▶ **ページ抜粋**:
-=-=-=-=-
『栄光の殿堂 第3幕のガヴォット』ジャン=フィリップ・ラモー
「Le Temple de la Gloire Act.III Gavotte」by Jean-Philippe Rameau
ジャン=フィリップ・ラモー(Jean-Philippe Rameau, 1683年-1764年)は、フランス・バロック音楽の作曲家・音楽理論家。1世代前の中期フランスバロックの作曲家、ジャン=バティスト・リュリ(1632年 – 1687年)が確立したフランス風のオペラの伝統を継承し、いくつかのオペラ=バレ(opéra-ballet)や音楽悲劇(tragédie en musique)を残したことで知られています。
ちなみに、音楽悲劇(tragédie en musique)とはフランス独自のオペラのジャンルでして、叙情悲劇(tragédie lyrique)とも言いますが、この叙情悲劇は、歌手の歌うレシ(récit)と舞曲から構成されていました。レシはレチタティーヴォをフランス語の発音にあうように改変したものであり、舞曲は宮廷バレエから引き継がれたもの、なのですな。これを打ち立てたジャン=バティスト・リュリからラモーが継承して発展させた訳です。
オペラにおけるレシ(歌手の歌うパート)の様式はほぼ完全にリュリが確立した形式に則していますが、クラヴサン(チェンバロ)音楽において、形式上はフランス風音楽の伝統の上に立っていますが、オペラにおける序曲等の器楽やクラヴサン音楽にはギャラント様式(1750年代~1770年代頃に流行した音楽様式でバロック音楽の複雑さから、古典派音楽のシンプルさへと向かっていく中に登場した、素朴かつ流麗な主旋律の重視に伴った和声法の抑制)や古典派の先駆と見られるような特色も数多く現れます。理論家としても有名で、機能和声についての最初の体系的な理論書を残した事で知られています。
ところで「ラモーのガヴォット」というと人によって「あぁ、アレね」というのが異なる作曲家としても知られております(ホンマかいなw)。
-=-=-=-=-
▶ **練習課題**:
1. ラモーの紹介文を読み、次の問いに答えなさい。
(a) ラモーの生年と没年は何年か。
(b) 叙情悲劇は何と何から構成されていたか。
(c) ラモーが残した最初の体系的な理論書は、何についてのものか。
2. ラモーの紹介文を、最後の文に続けて書き継ぎなさい。

▶ **収集データ**:
-=-=-=-=-
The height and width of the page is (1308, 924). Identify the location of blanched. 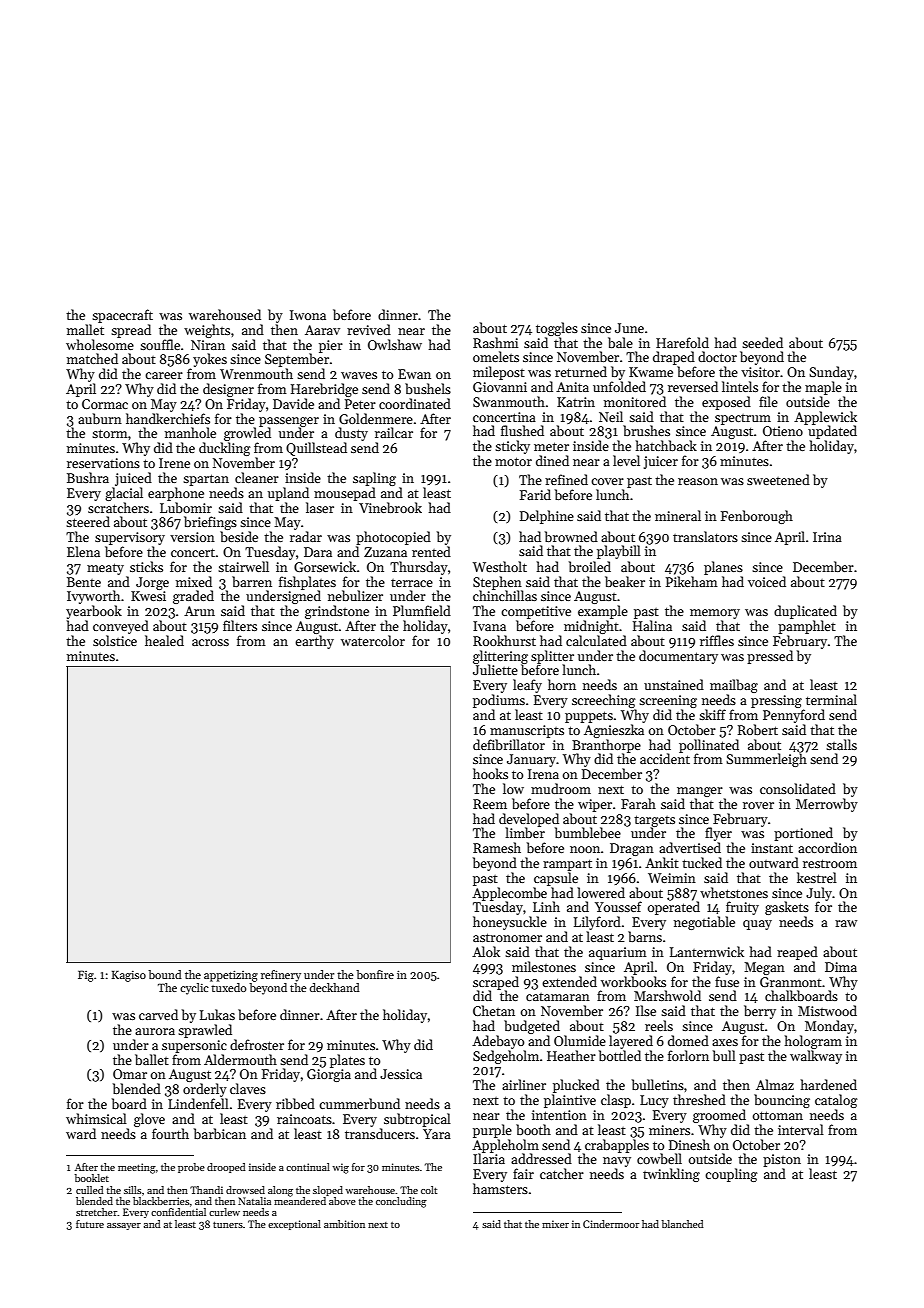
-=-=-=-=-
▶ **課題別解答**:
1.
(a) 1683年に生まれ、1764年に没した。
(b) 歌手の歌うレシと舞曲から構成されていた。
(c) 機能和声についての理論書である。

2.
① イ短調 : クラブサン(クラブサン曲集/Nouvelles suites de pièces de clavecinより)
② ホ短調 : オーボエ(抒情悲劇『カストールとポリュックス/Castor et Pollux』より第4幕)
③ ニ長調 : ヴァイオリン(オペラ=バレ『栄光の殿堂/ Le Temple de la Gloire』より第3幕)
①は「ガヴォットと変奏」「ガヴォットとドゥーブル」とも表記され、冒頭に提示されるガヴォットを主題として6つの変奏曲がつづくチェンバロまたはピアノ奏者にとっての「ラモーのガヴォット」。
②はオーボエ奏者のみが知っているガヴォットとして有名(有名と言っていいのかw)。
そして③が全国のスズキメソードで習ったスズキっ子が知っている「ラモーのガヴォット」であります。
バロック時代の和声進行パターンではありますが、やはり旋律を重視した歌モノであることには違いなく、そしてそれがとても美しい名作のひとつと言えます。
とは言いながらよさげな録音がないのがさみしいところですが。
①ジャニーヌ・アンドラード(Janine Andrade)
スズキメソードの譜面とは若干異なるアレンジの譜面でさくっと弾いています。
ジャニーヌ・アンドラードはフランスの女流ヴァイオリニストとしてオークレールやヌヴーとも肩を並べる奏者であったようですが、録音数があまりに少なく余り知られていません。彼女はフランス/ブザンソン生まれ(1918年-1997年)、本名はジャニーヌ・マリー・ルイーズ・アンドラード。1972年に脳卒中による失語症と右半身麻痺の影響で引退するまで、フランスで活躍していました。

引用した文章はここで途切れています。